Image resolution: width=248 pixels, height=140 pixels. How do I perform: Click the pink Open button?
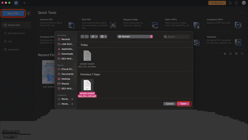point(184,104)
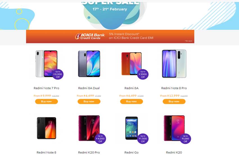Click the ICICI Bank Credit Cards banner
The width and height of the screenshot is (239, 155).
[110, 36]
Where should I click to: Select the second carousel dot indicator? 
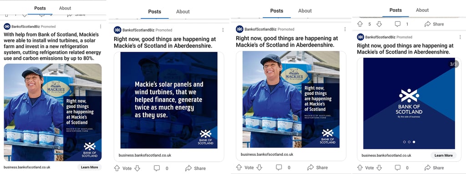coord(409,142)
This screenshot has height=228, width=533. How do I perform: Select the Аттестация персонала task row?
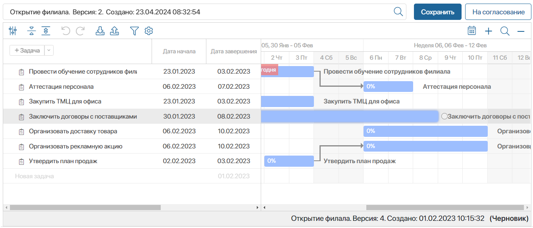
_ _ _ _ _ _ _
The records above need to be restated word for word, with the pictures left out.

OUTPUT -
Image resolution: width=248 pixels, height=140 pixels. How do I perform: Click the pink Open button?
point(184,104)
Click the ICICI Bank Credit Cards banner
The width and height of the screenshot is (239, 155).
[110, 36]
Where should I click to: Select the second carousel dot indicator? 
coord(409,142)
This screenshot has height=228, width=533. How do I perform: Select the Аттестация персонала task row?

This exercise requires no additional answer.